# [Instruções]
a. Segundo o texto extraído, em que data faleceu o R. BB?
b. Resuma o texto extraído em duas frases.

# [Texto extraído]
▬▬▬

10 – No procedimento cautelar foi declarada extinta a instância por ter sido proferida sentença no processo principal, mas nesse processo, interposto que foi recurso de revisão de sentença, ainda não há decisão pois que foi determinada a citação dos RR.
11 – Por documento particular datado de 27/05/2016, que as partes denominaram de Contrato de Divisão e Cessão de Quotas, e em que figuram como intervenientes os primitivos RR. e DD, declarou o falecido R. BB que pretendia dividir a quota social que detinha na «Supra» em duas quotas, uma no valor de 50.000,00€ e outra no valor de 2.500,00€, pretendendo ainda doar esta última ao aqui R. CC que declarou aceitar.
12 – A transmissão de quotas foi devidamente registada pela Dep. 147 de 30/05/2016, figurando o requerido CC como titular de uma quota de 2.500,00€ e o requerido BB como titular de uma quota de 50.000,00€.
13 – Por carta datada de 31/05/2016, o falecido R. BB convocou o A. AA para uma assembleia geral a realizar no dia 16/06/2016 pelas 9h30 com a ordem de trabalhos única de deliberar a destituição com justa causa do A. do cargo de gerente da «Supra», declarando ainda que o requerente estaria impedido de votar.
14 – No dia 16/06/2016, quer o A. AA, quer o falecido R. BB, fizeram-se representar por terceiros na AG, tendo ainda comparecido na referida AG, CC, aqui R.
O representante de BB e o aqui R. CC votaram favoravelmente a destituição que assim foi tida como aprovada com os votos de 50% do capital social.
15 – Por carta datada de 03/06/2016, o falecido R. BB convocou o A. AA para uma assembleia geral a realizar no dia 20/07/2016 pelas 9h30 com a ordem de trabalhos melhor descrita a fls. 29/29v. do apenso e que aqui se dá por integralmente reproduzida.
16 – O pacto social da “Supra” prevê no seu artigo 8º que “as cessões e respectivas divisões ficam livres entre sócios, mas proibidas a favor de estranhos, sem o consentimento da sociedade, em primeiro lugar, e dos sócios não cedentes, em segundo lugar, previamente prestado”.

17 – E no seu artigo 9º que o sócio que quiser ceder a sua quota deve comunicá-lo à gerência, por carta registada com aviso de recepção. Qualquer dos outros sócios poderá, neste caso, adquirir a quota do cedente, pelo valor médio dos últimos três balanços aprovados e, se mais do que um quiser proferir, será a quota dividida entre os pretendentes, na proporção das respectivas quotas. Se nenhum sócio quiser usar este direito, fica a sociedade obrigada a adquirir a quota cedente pelo referido valor médio.
18 – O R. BB faleceu no dia 11 de Março de 2018 e foram habilitados, em seu lugar, os intervenientes DD, EE e CC.


3. Direito aplicável

3.1. Sobre a questão decidenda e a solução encontrada, o acórdão recorrido fundamentou nos seguintes termos:

“O recorrente argumenta, em suma, que não era necessário o sobredito consentimento ao invés do decidido pelo tribunal a quo e da argumentação a esse propósito expendida pelos recorridos (o tribunal a quo considerou, além do mais, que o recorrido, face ao art. 8º dos estatutos da sociedade, era um estranho a esta e para que a cessão da quota fosse legítima teria que ter sido colhido previamente o consentimento daquela).

▬▬▬

# [Material fornecido]
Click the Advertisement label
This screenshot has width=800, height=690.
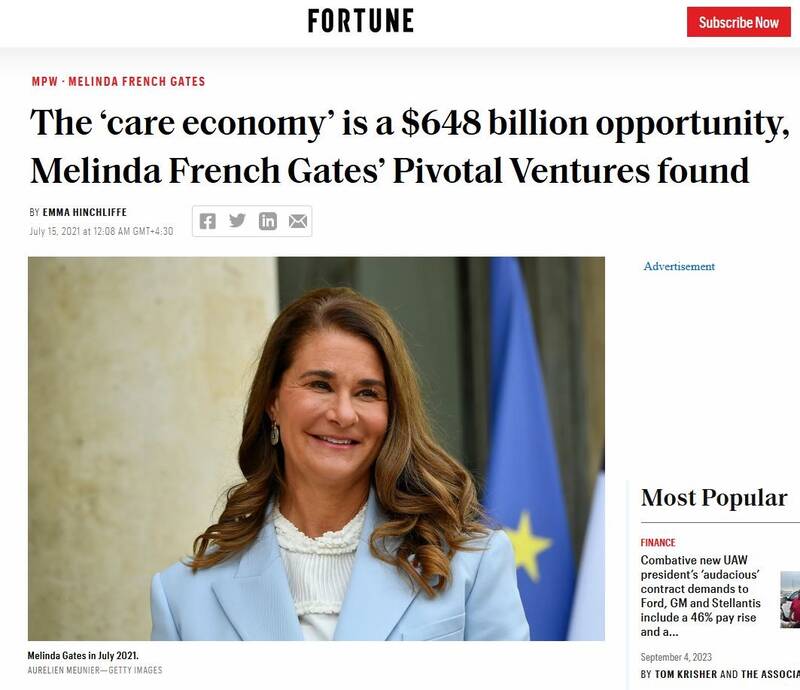pos(679,267)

▬▬▬

# [Respostas]
a. O R. BB faleceu no dia 11 de Março de 2018.

b. Em 2016, o falecido R. BB declarou dividir a sua quota na «Supra» e doar uma quota de 2.500,00€ ao R. CC, transmissão que foi registada, e depois convocou o A. AA para uma assembleia geral em que a destituição deste do cargo de gerente foi aprovada com os votos de 50% do capital social. O pacto social proíbe cessões a favor de estranhos sem o consentimento prévio da sociedade e dos sócios não cedentes, e o tribunal a quo considerou que o recorrido era um estranho à sociedade, ao passo que o recorrente argumenta que esse consentimento não era necessário.